一人でああでもないこうでもない、と悩む時間も貴重であり大切であるが、限界がある。三人寄れば文殊の知恵という言葉があるが、裏を返すと人間が一人だけで考えられることはかなり狭い。簡単に視野狭窄に陥ってしまうのだ。

これは筆者自身も幾度も経験している。自分語りで恐縮だが、特に私は筋金入りの相談下手だということを実感しているので、「あの時、誰かに相談していれば」と思ったことは枚挙に暇がない。心の安全圏みたいなものが少なく、人に頼ることがなかなかできないのである。それでもなんとかやってきた。いざという時は上司に泣きつきそうにもなった。いや、取り繕った。実際泣きついた。
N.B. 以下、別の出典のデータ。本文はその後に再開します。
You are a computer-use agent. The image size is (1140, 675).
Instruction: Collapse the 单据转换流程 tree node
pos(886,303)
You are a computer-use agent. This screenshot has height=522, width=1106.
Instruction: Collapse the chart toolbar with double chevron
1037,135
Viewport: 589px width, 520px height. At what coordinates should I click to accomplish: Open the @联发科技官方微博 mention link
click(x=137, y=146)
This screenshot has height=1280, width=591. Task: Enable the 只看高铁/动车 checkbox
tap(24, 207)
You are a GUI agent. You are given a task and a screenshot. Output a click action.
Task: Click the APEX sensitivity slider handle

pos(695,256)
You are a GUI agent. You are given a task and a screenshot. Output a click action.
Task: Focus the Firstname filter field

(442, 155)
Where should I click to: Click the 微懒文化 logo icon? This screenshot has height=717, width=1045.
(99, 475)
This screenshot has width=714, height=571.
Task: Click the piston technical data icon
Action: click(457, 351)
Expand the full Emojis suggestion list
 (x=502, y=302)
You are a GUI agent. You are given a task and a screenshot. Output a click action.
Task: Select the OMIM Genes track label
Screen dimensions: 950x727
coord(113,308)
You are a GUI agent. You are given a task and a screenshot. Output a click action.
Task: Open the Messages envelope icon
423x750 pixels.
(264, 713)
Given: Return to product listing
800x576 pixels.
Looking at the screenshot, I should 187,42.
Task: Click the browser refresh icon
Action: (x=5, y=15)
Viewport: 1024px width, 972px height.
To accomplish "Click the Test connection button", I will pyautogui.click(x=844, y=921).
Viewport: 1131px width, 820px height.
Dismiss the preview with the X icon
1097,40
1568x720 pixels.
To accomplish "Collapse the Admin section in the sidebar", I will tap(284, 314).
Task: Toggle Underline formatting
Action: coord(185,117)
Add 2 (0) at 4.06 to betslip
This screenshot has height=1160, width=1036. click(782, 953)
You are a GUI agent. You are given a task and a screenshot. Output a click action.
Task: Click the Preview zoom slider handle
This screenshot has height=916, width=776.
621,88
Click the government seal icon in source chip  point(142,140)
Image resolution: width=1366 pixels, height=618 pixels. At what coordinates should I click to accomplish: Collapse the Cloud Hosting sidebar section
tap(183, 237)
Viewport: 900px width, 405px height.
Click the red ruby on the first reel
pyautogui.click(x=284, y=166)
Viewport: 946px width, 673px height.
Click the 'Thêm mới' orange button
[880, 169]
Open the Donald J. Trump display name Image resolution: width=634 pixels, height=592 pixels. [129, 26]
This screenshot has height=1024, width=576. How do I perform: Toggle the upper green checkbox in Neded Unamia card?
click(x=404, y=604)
話は逸れたが、自分の身体も性格も、経年するごとに変わっていく、という認識を普段から持てていることが重要かと私は思う。

時間薬(じかんやく)が解決することもあるんです。

これはなにも、時間がただすぎるのを待つという受動的な意味ではない。

時間が過ぎるということは、身を取り巻く環境も当然変化するし、身に起こる出来事もたくさんあるので、これらを経験する中で自分も変わっていく。そして、それを経験した先の自分などは予想ができない。なので、どうせそれなら、今はただ生きているだけの自分も認めてやろうぜ、ということである。

そうすることで、自分に今後降りかかる出来事にも案外対処できる心構えみたいなものができるはずなんだ。

これは、未来に希望を持つとかいう綺麗事でもなければ、未来に絶望したりニヒリズム的になることでもない。